Since antiquity, natural petroleum seeps were known, and the petroleum collected there was used for a variety of purposes. Not until the mid-nineteenth century, however, was any formal effort made to extract the oil for commercial use. Petroleum has become steadily more useful and valuable since the first oil well was drilled by Edwin Drake (1819-1880) in 1859. The first major oil fields were discovered in Pennsylvania and Ohio, with major strikes in Texas and Oklahoma to follow in 1901. Shortly after, the first oil concessions in Persia (now Iran) were granted, and the race for Middle East oil was on. Since that time, the discovery and exploitation of oil in the Middle East has had a profound influence on modern society and politics. Oil created vast fortunes and industrial empires, launched at least one war, promoted the widespread use of petroleum, gave birth to OPEC, realigned twentieth-century politics, and much more. It’s safe to say that the huge reserves found in the Middle East played a tremendously important role in shaping the world we live in.
Oil in middle east.
In 1901, British businessman William D’Arcy convinced the Persian government to award him a concession for oil exploration, extraction, and sales in exchange for £20,000 and 16% of profits over the next 60 years. At one point when he was on the verge of bankruptcy, D’Arcy appealed to the British government for help; they agreed to assist him, fearing he might otherwise sell his concession to a foreign country such as Russia. Britain, still a great power at that time, also wanted to maintain a political presence in the Middle East. The British government pressured an existing British oil company, Burmah Oil, to give D’Arcy the financial assistance he needed in 1905; shortly thereafter, large amounts of oil were found.

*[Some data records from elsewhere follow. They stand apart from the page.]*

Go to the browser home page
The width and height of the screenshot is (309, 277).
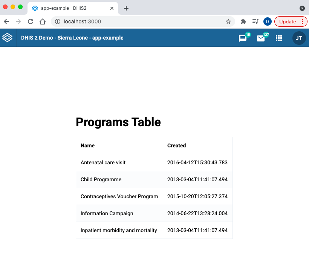pos(43,21)
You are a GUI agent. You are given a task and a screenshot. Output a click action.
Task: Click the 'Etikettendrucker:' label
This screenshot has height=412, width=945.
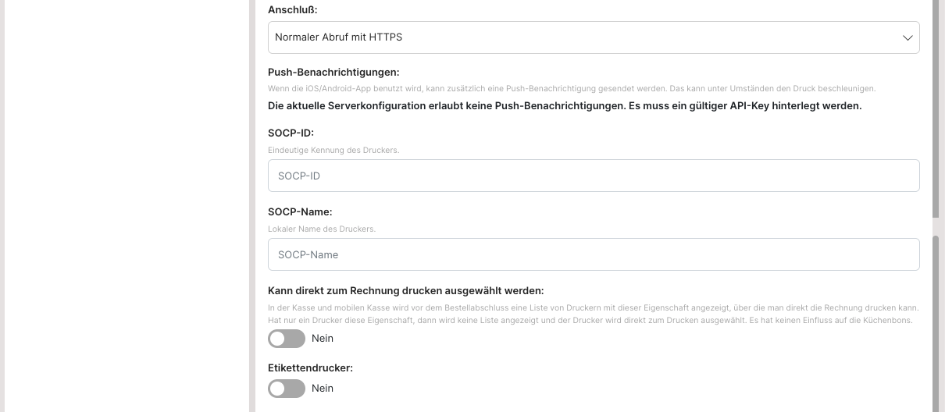pyautogui.click(x=310, y=368)
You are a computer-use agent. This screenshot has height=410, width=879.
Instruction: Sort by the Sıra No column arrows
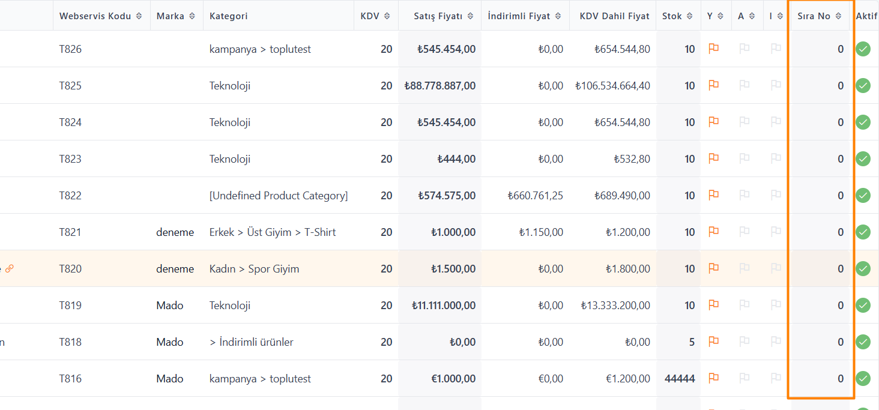tap(838, 16)
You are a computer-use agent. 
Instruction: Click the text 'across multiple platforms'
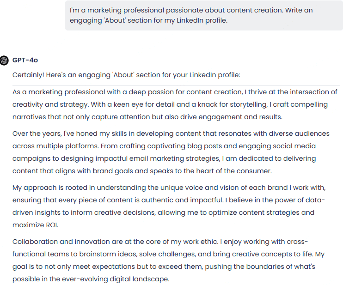click(55, 146)
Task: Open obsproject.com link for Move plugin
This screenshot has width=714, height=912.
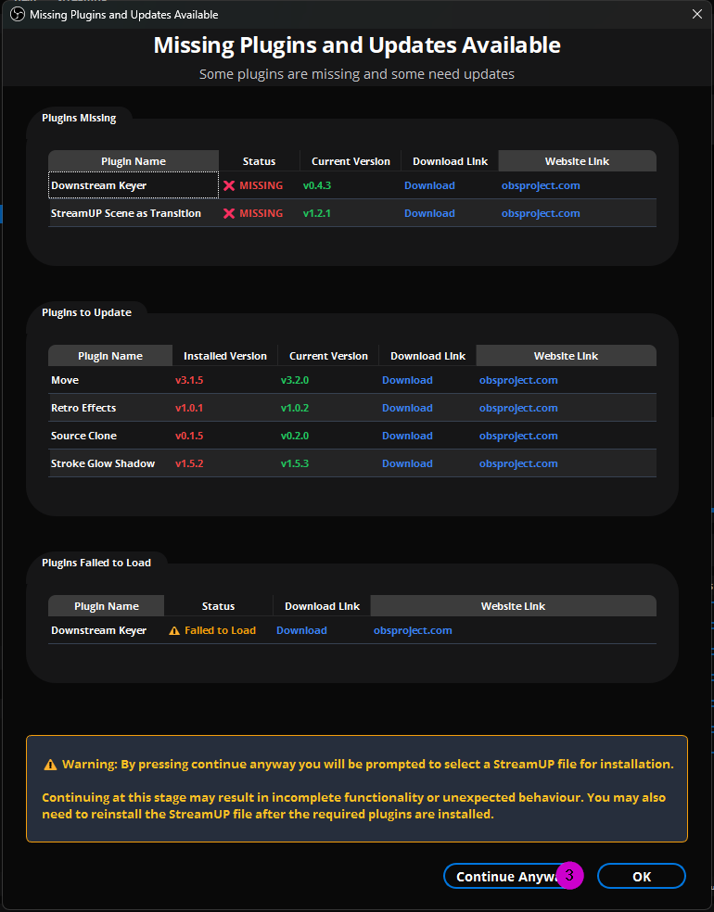Action: tap(518, 380)
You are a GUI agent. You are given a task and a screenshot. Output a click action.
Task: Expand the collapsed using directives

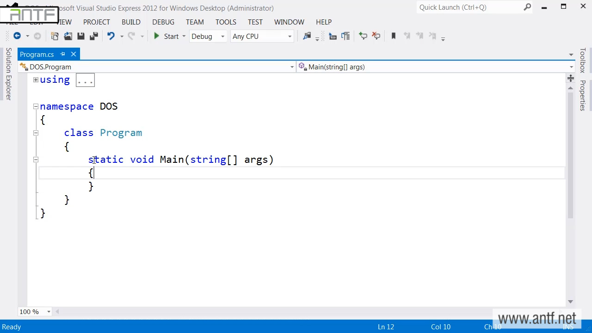click(x=36, y=80)
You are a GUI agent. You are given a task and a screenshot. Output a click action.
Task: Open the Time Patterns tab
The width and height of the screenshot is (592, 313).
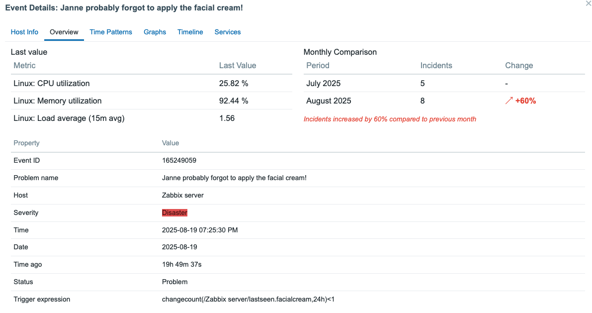click(x=111, y=32)
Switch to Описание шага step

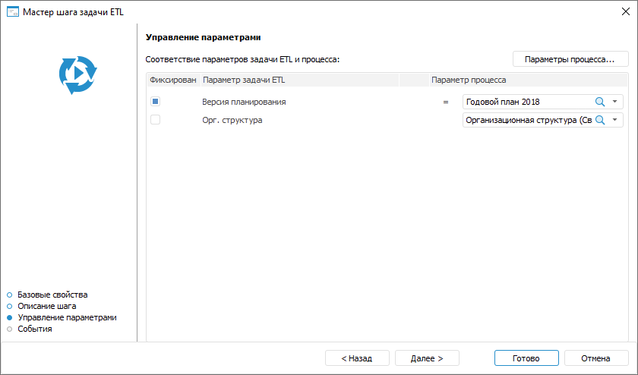click(46, 306)
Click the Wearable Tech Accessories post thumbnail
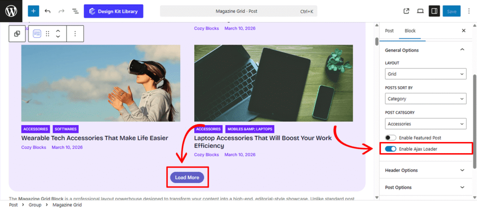 coord(101,83)
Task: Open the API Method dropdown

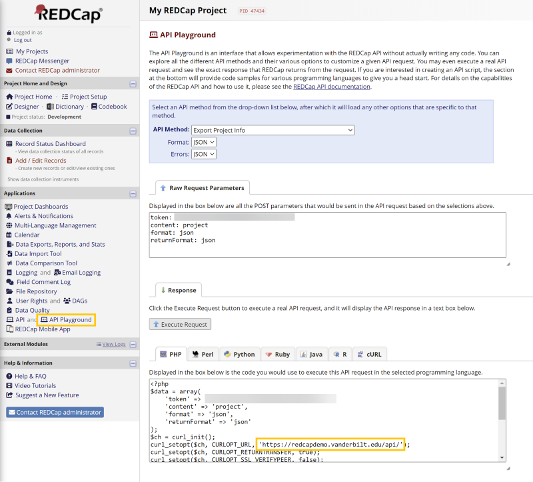Action: [x=272, y=130]
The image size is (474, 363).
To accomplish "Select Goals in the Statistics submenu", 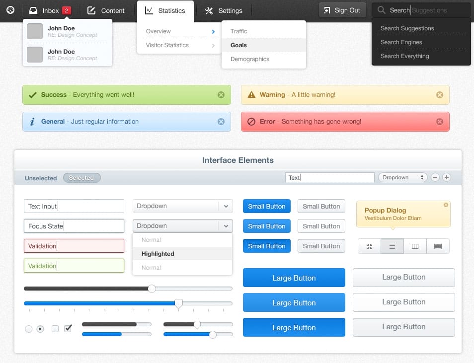I will (x=238, y=45).
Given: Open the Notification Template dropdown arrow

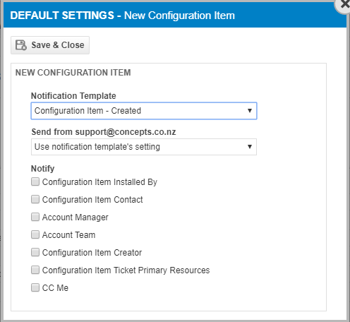Looking at the screenshot, I should (250, 111).
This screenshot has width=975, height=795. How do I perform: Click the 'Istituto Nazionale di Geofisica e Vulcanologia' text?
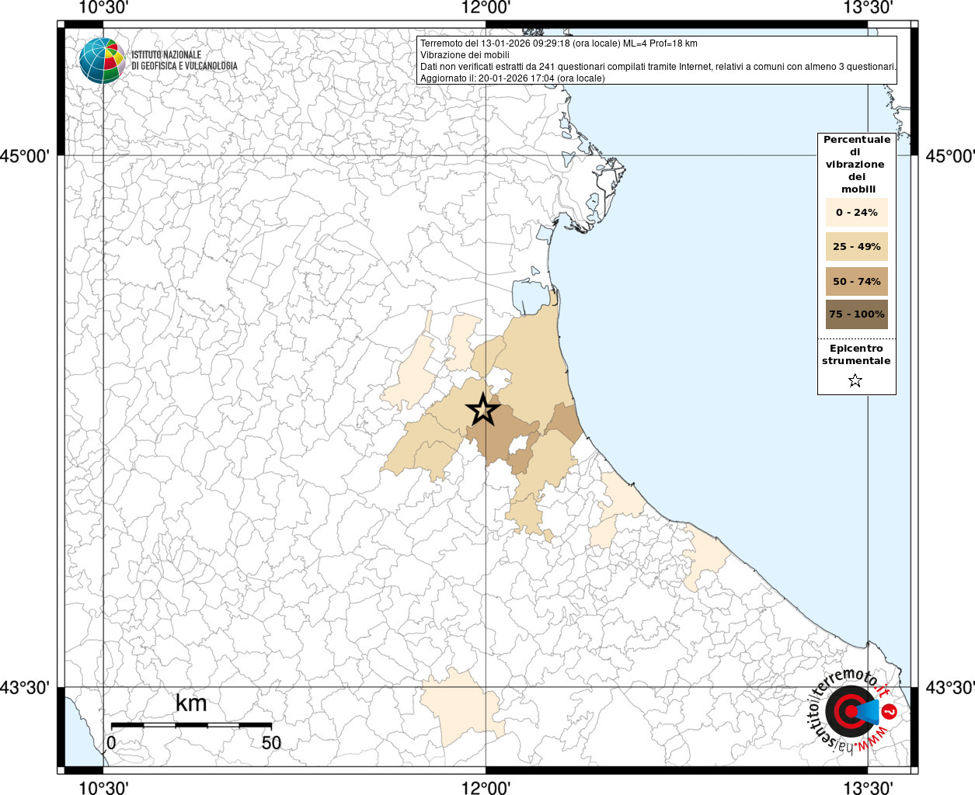184,61
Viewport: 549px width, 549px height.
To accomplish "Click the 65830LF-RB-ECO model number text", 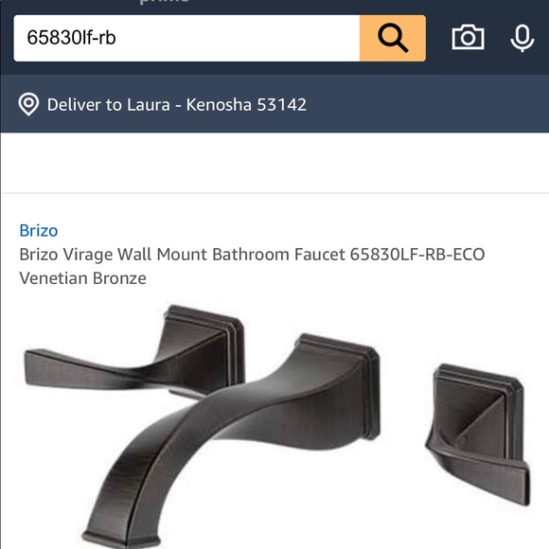I will tap(417, 255).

In the following years, oil was discovered in a great many places in the Middle East: the Arabian Peninsula, beneath the Caspian Sea, beneath what would become the nations of Iraq, Kuwait, the United Arab Emirates, and others. In 1944, a prominent petroleum geologist named Everette DeGolyer reported to the U.S. government that he was certain the Middle East nations were sitting atop at least 25 billion barrels of crude oil, at least 5 billion of which were in Saudi Arabia. Not reported at that time were his unofficial estimates of up to 300 billion barrels of oil'”a third of which he thought underlay Saudi Arabia. In a report to the State Department, DeGolyer’s team commented that “The oil in this region is the greatest single prize in all history.”
To begin with, the Middle East does not have two thirds of the world’s oil reserves.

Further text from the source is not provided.